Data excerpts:
┄┄┄┄┄┄┄┄┄┄

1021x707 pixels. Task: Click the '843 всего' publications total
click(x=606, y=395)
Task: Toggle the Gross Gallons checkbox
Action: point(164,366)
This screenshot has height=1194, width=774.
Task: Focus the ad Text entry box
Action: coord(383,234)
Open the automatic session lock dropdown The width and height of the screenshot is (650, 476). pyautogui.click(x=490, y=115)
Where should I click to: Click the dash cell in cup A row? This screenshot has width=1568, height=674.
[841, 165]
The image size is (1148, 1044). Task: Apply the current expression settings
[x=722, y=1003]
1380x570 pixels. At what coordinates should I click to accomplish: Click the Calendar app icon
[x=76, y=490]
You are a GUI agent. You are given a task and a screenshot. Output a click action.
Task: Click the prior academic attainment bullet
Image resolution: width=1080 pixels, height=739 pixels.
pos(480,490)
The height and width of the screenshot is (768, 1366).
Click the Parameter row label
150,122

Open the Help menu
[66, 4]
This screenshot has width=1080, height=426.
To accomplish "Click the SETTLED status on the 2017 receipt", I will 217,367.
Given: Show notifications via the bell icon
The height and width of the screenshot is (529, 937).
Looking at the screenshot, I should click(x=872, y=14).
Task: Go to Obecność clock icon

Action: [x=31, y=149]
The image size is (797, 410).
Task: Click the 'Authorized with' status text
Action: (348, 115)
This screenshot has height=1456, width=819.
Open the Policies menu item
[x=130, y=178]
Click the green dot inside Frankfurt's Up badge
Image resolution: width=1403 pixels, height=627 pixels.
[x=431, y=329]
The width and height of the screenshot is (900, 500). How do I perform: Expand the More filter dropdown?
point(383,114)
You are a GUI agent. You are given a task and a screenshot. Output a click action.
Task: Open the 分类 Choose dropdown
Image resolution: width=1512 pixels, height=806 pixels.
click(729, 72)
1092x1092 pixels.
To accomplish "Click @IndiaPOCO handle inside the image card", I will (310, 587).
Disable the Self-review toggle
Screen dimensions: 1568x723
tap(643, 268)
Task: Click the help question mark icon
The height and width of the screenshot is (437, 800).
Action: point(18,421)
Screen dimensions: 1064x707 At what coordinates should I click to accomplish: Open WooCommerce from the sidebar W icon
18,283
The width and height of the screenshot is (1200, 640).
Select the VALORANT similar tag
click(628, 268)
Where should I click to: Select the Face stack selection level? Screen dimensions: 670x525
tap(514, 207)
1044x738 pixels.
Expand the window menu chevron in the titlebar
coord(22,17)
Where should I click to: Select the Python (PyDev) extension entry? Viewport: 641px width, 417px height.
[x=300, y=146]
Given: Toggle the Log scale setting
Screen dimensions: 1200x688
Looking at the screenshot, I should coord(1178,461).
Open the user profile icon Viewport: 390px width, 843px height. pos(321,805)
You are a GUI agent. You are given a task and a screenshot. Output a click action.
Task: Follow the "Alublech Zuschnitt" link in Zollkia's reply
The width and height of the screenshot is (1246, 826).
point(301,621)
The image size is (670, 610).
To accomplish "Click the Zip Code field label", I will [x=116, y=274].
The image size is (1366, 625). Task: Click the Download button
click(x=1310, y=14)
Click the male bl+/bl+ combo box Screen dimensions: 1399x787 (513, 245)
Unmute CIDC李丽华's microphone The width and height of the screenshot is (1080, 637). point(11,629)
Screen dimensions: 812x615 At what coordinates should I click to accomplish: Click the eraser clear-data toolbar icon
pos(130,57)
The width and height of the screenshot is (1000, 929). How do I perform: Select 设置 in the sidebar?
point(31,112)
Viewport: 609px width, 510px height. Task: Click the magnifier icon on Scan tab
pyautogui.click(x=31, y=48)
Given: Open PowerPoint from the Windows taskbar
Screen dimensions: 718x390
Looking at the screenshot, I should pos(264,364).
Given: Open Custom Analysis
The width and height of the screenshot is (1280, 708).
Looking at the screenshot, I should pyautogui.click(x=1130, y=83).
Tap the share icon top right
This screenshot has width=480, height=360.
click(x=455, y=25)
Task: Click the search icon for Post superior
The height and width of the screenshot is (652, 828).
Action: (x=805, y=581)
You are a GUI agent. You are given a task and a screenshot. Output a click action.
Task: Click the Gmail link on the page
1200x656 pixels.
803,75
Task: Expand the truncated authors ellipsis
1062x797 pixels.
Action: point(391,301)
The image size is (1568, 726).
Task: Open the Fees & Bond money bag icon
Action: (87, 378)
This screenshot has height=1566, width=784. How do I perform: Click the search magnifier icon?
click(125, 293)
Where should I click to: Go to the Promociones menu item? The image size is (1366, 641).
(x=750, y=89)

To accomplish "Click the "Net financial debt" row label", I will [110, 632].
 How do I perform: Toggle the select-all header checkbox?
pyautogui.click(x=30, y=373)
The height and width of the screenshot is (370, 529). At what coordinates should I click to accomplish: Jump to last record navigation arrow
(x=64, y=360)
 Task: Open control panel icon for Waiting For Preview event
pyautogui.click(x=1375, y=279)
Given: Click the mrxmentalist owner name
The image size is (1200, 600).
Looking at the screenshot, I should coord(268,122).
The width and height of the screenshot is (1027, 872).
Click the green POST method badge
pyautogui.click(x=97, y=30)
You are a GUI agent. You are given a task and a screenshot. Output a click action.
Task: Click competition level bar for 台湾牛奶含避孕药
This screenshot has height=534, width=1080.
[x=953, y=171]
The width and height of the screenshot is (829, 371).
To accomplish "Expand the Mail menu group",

┄┄┄┄┄┄┄┄┄┄

-- Problem to work on --
All of the data above should be reproduced exactly, with nothing missing.

-- Response to this exercise --
1021x707 pixels. Task: Click the '843 всего' publications total
click(x=606, y=395)
Task: Toggle the Gross Gallons checkbox
Action: point(164,366)
This screenshot has height=1194, width=774.
Task: Focus the ad Text entry box
Action: coord(383,234)
Open the automatic session lock dropdown The width and height of the screenshot is (650, 476). pyautogui.click(x=490, y=115)
Where should I click to: Click the dash cell in cup A row? This screenshot has width=1568, height=674.
[841, 165]
The image size is (1148, 1044). Task: Apply the current expression settings
[x=722, y=1003]
1380x570 pixels. At what coordinates should I click to accomplish: Click the Calendar app icon
[x=76, y=490]
You are a GUI agent. You are given a task and a screenshot. Output a click action.
Task: Click the prior academic attainment bullet
Image resolution: width=1080 pixels, height=739 pixels.
pos(480,490)
The height and width of the screenshot is (768, 1366).
Click the Parameter row label
150,122

Open the Help menu
[66, 4]
This screenshot has width=1080, height=426.
To accomplish "Click the SETTLED status on the 2017 receipt", I will 217,367.
Given: Show notifications via the bell icon
The height and width of the screenshot is (529, 937).
Looking at the screenshot, I should click(x=872, y=14).
Task: Go to Obecność clock icon

Action: [x=31, y=149]
The image size is (797, 410).
Task: Click the 'Authorized with' status text
Action: (348, 115)
This screenshot has height=1456, width=819.
Open the Policies menu item
[x=130, y=178]
Click the green dot inside Frankfurt's Up badge
Image resolution: width=1403 pixels, height=627 pixels.
[x=431, y=329]
The width and height of the screenshot is (900, 500). How do I perform: Expand the More filter dropdown?
point(383,114)
You are a GUI agent. You are given a task and a screenshot. Output a click action.
Task: Open the 分类 Choose dropdown
Image resolution: width=1512 pixels, height=806 pixels.
click(729, 72)
1092x1092 pixels.
To accomplish "Click @IndiaPOCO handle inside the image card", I will (310, 587).
Disable the Self-review toggle
Screen dimensions: 1568x723
tap(643, 268)
Task: Click the help question mark icon
The height and width of the screenshot is (437, 800).
Action: point(18,421)
Screen dimensions: 1064x707 At what coordinates should I click to accomplish: Open WooCommerce from the sidebar W icon
18,283
The width and height of the screenshot is (1200, 640).
Select the VALORANT similar tag
click(628, 268)
Where should I click to: Select the Face stack selection level? Screen dimensions: 670x525
tap(514, 207)
1044x738 pixels.
Expand the window menu chevron in the titlebar
coord(22,17)
Where should I click to: Select the Python (PyDev) extension entry? Viewport: 641px width, 417px height.
[x=300, y=146]
Given: Toggle the Log scale setting
Screen dimensions: 1200x688
Looking at the screenshot, I should coord(1178,461).
Open the user profile icon Viewport: 390px width, 843px height. pos(321,805)
You are a GUI agent. You are given a task and a screenshot. Output a click action.
Task: Follow the "Alublech Zuschnitt" link in Zollkia's reply
The width and height of the screenshot is (1246, 826).
point(301,621)
The image size is (670, 610).
To accomplish "Click the Zip Code field label", I will [x=116, y=274].
The image size is (1366, 625). Task: Click the Download button
click(x=1310, y=14)
Click the male bl+/bl+ combo box Screen dimensions: 1399x787 (513, 245)
Unmute CIDC李丽华's microphone The width and height of the screenshot is (1080, 637). point(11,629)
Screen dimensions: 812x615 At what coordinates should I click to accomplish: Click the eraser clear-data toolbar icon
pos(130,57)
The width and height of the screenshot is (1000, 929). How do I perform: Select 设置 in the sidebar?
point(31,112)
Viewport: 609px width, 510px height. Task: Click the magnifier icon on Scan tab
pyautogui.click(x=31, y=48)
Given: Open PowerPoint from the Windows taskbar
Screen dimensions: 718x390
Looking at the screenshot, I should pos(264,364).
Given: Open Custom Analysis
The width and height of the screenshot is (1280, 708).
Looking at the screenshot, I should pyautogui.click(x=1130, y=83).
Tap the share icon top right
This screenshot has width=480, height=360.
click(x=455, y=25)
Task: Click the search icon for Post superior
The height and width of the screenshot is (652, 828).
Action: (x=805, y=581)
You are a GUI agent. You are given a task and a screenshot. Output a click action.
Task: Click the Gmail link on the page
1200x656 pixels.
803,75
Task: Expand the truncated authors ellipsis
1062x797 pixels.
Action: point(391,301)
The image size is (1568, 726).
Task: Open the Fees & Bond money bag icon
Action: (87, 378)
This screenshot has height=1566, width=784. How do I perform: Click the search magnifier icon?
click(125, 293)
Where should I click to: Go to the Promociones menu item? The image size is (1366, 641).
(x=750, y=89)

To accomplish "Click the "Net financial debt" row label", I will [110, 632].
 How do I perform: Toggle the select-all header checkbox?
pyautogui.click(x=30, y=373)
The height and width of the screenshot is (370, 529). At what coordinates should I click to accomplish: Jump to last record navigation arrow
(x=64, y=360)
 Task: Open control panel icon for Waiting For Preview event
pyautogui.click(x=1375, y=279)
Given: Click the mrxmentalist owner name
The image size is (1200, 600).
Looking at the screenshot, I should coord(268,122).
The width and height of the screenshot is (1027, 872).
Click the green POST method badge
pyautogui.click(x=97, y=30)
You are a GUI agent. You are given a task and a screenshot. Output a click action.
Task: Click competition level bar for 台湾牛奶含避孕药
This screenshot has height=534, width=1080.
[x=953, y=171]
The width and height of the screenshot is (829, 371).
To accomplish "Expand the Mail menu group",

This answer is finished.